Rapid rehousing programs in Austin provide up to 24 months of rental assistance and support services to people experiencing homelessness. But for some residents, it doesn’t close the affordability gap.

Carter said he receives assistance with his $1,700 monthly rent through the program, but his share of the rent is about to go up.

“I work two jobs, but I don't make enough on both of them to even meet my monthly rent if I was to decide to stay in those apartments they’ve got me in,” Carter said.

The rapid rehousing program aims to help people transition into permanent, stable housing.

How it works is the program provides a certain amount of assistance with rent over time, with the renters' share increasing slightly every few months. The idea is that at the end of the program people who are enrolled will be able to afford their rent and take over the lease.

But many people who benefit from the program said that doesn't always happen. Carter said he and his pregnant fiancé might end up back on the street if they can't afford the $1,700 rent by the end of February 2025.

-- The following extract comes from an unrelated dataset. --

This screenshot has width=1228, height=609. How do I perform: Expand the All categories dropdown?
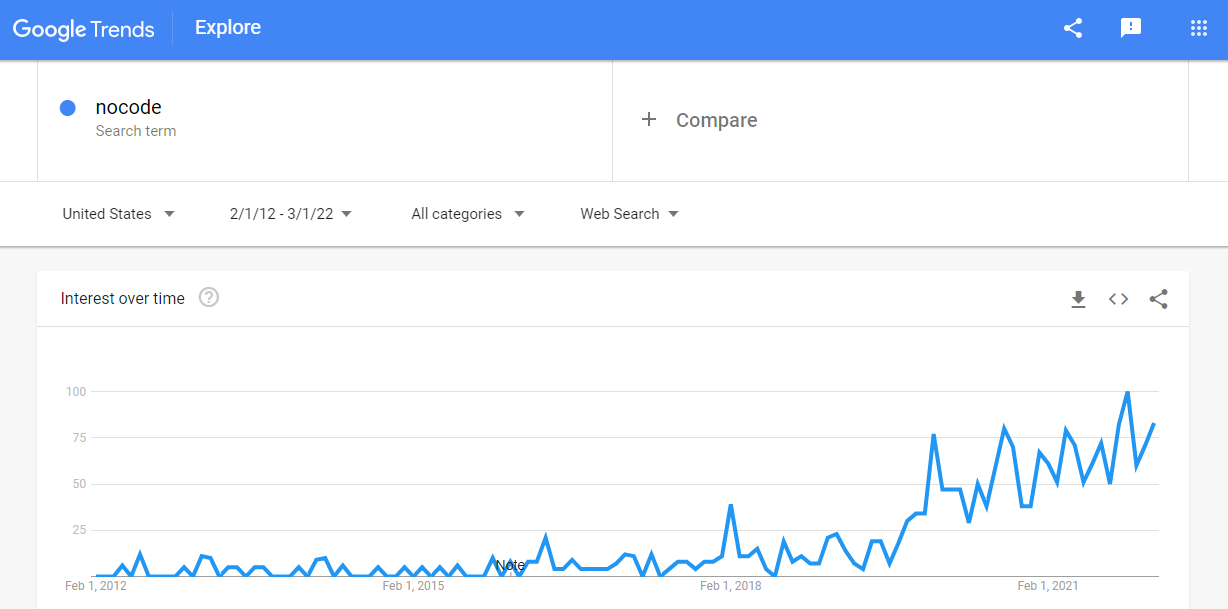pyautogui.click(x=468, y=214)
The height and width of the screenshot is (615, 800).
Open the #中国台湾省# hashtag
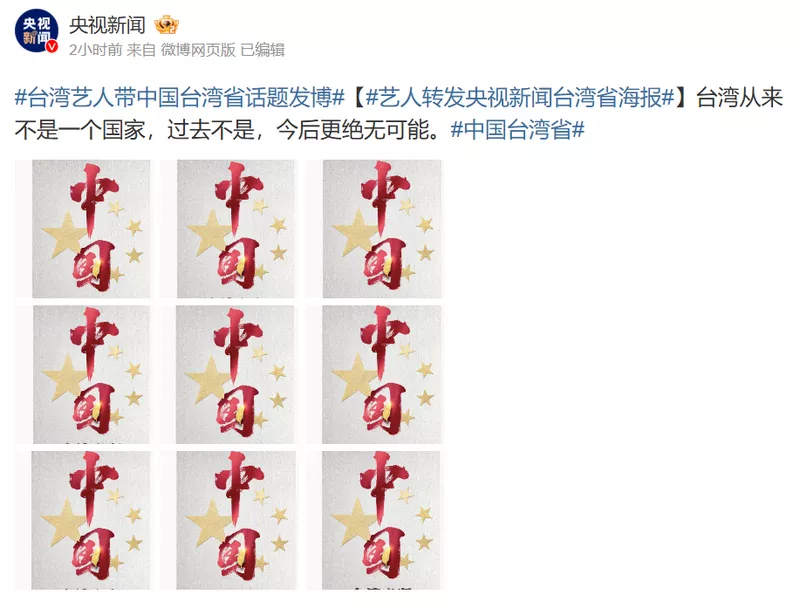coord(517,130)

According to the Ending Community Homelessness Coalition, the program is working for about 60% of people enrolled in it. But Carter and several of his colleagues from the local advocacy group Vocal Texas said the help does not go far enough.

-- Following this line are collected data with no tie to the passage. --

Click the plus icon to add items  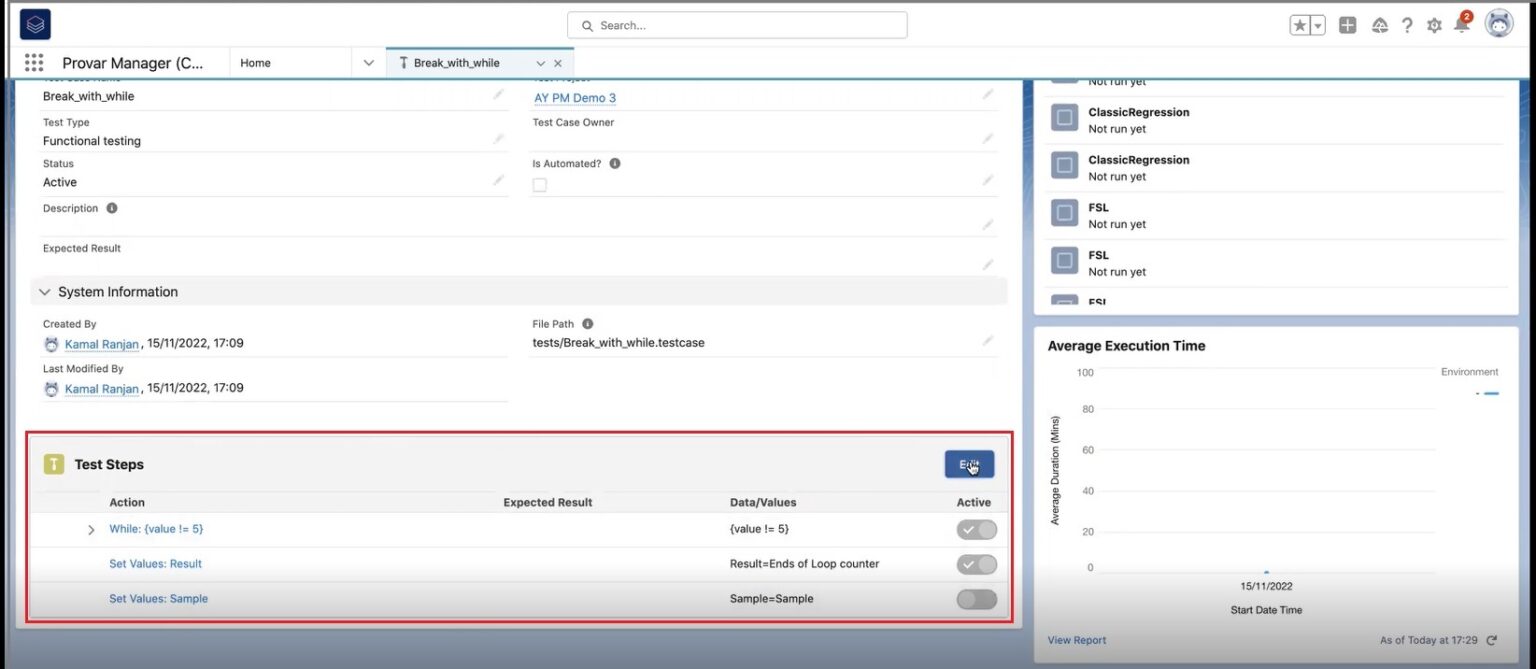(x=1347, y=25)
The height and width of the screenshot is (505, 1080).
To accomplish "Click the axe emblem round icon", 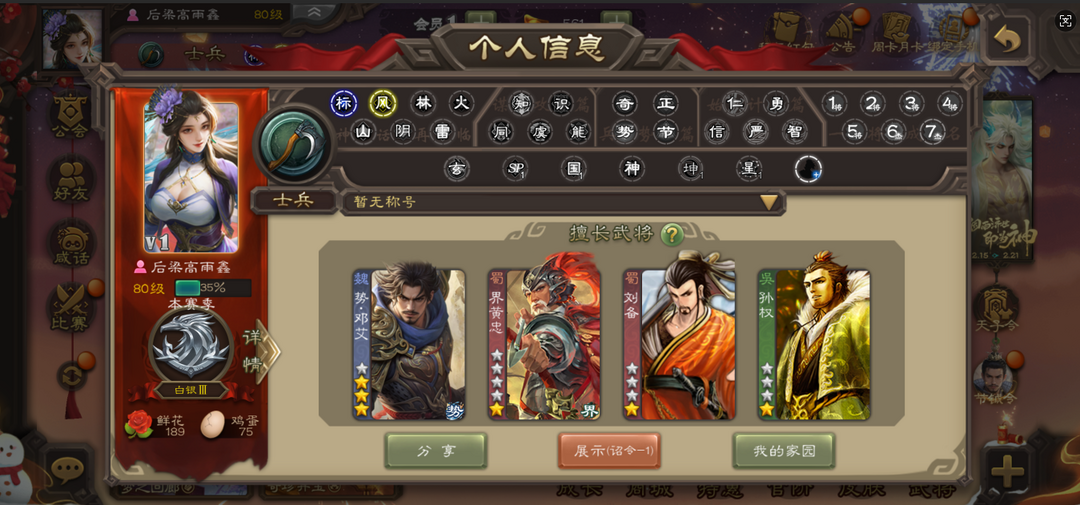I will coord(293,143).
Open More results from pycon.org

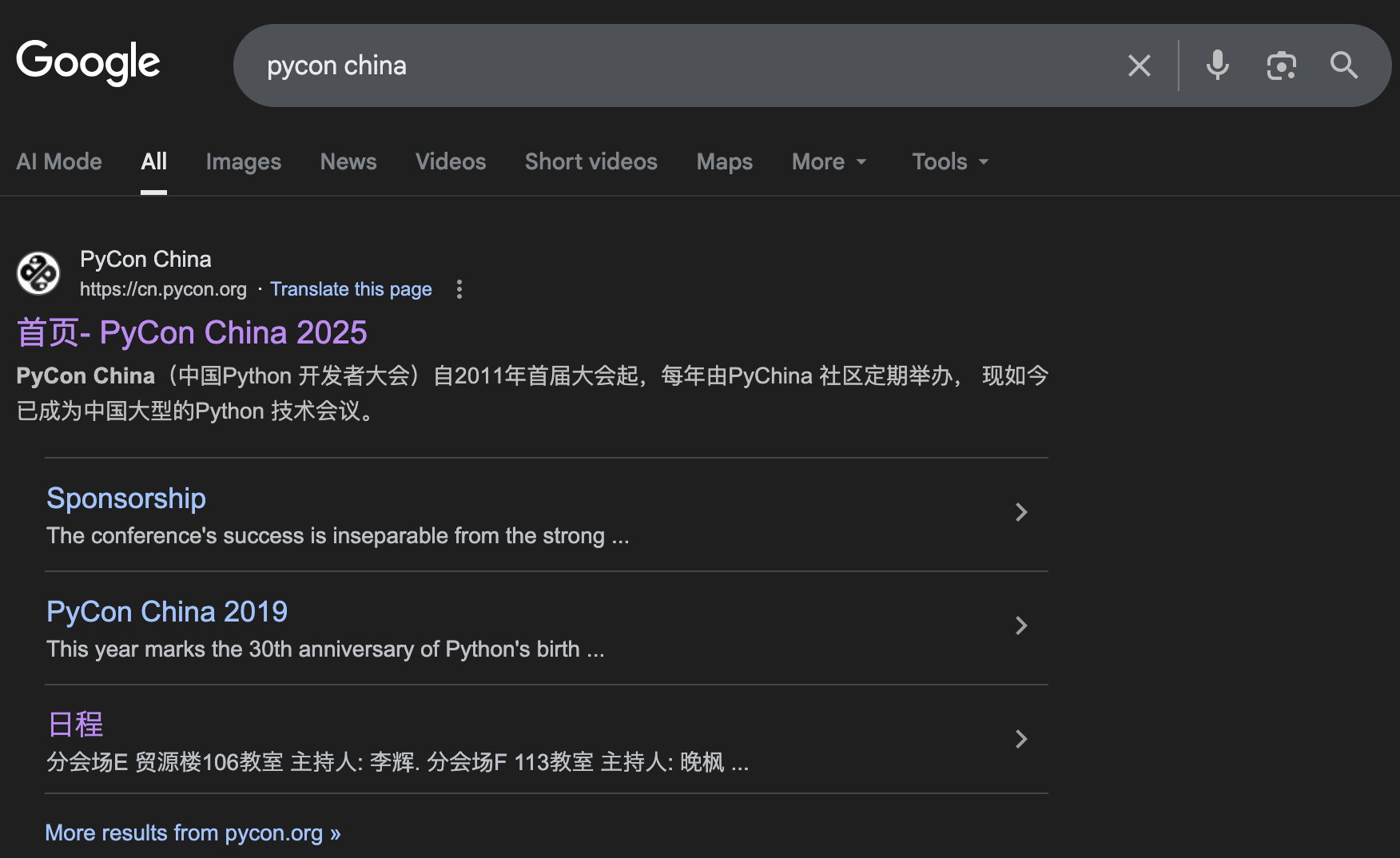[x=193, y=832]
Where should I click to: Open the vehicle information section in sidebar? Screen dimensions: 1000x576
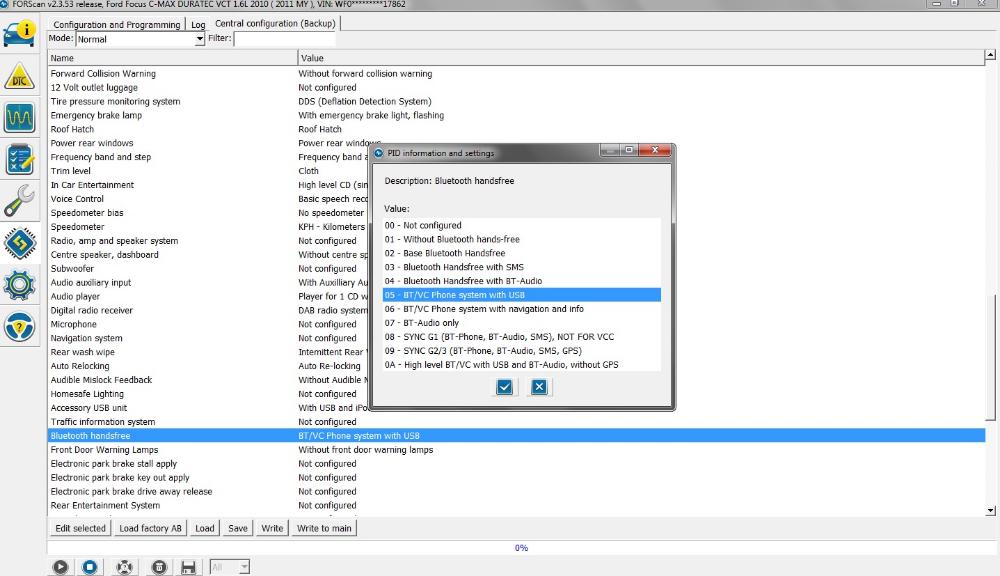pyautogui.click(x=21, y=31)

On Friday, Vocal Texas launched a campaign calling on the city to improve the system so more people benefit.

“While this program works for many people, we want this program to work for everyone who gets it,” said JJ Ramirez, an organizer with Vocal Texas. “There needs to be easier transitions into permanent housing. We need to stop these arbitrary time limits and we know the city can do this right now.”

A lot of them work multiple jobs — often at minimum wage — or are on fixed incomes due to disabilities and other factors. Others have found it hard to find a job because they have a criminal conviction that comes up in background checks.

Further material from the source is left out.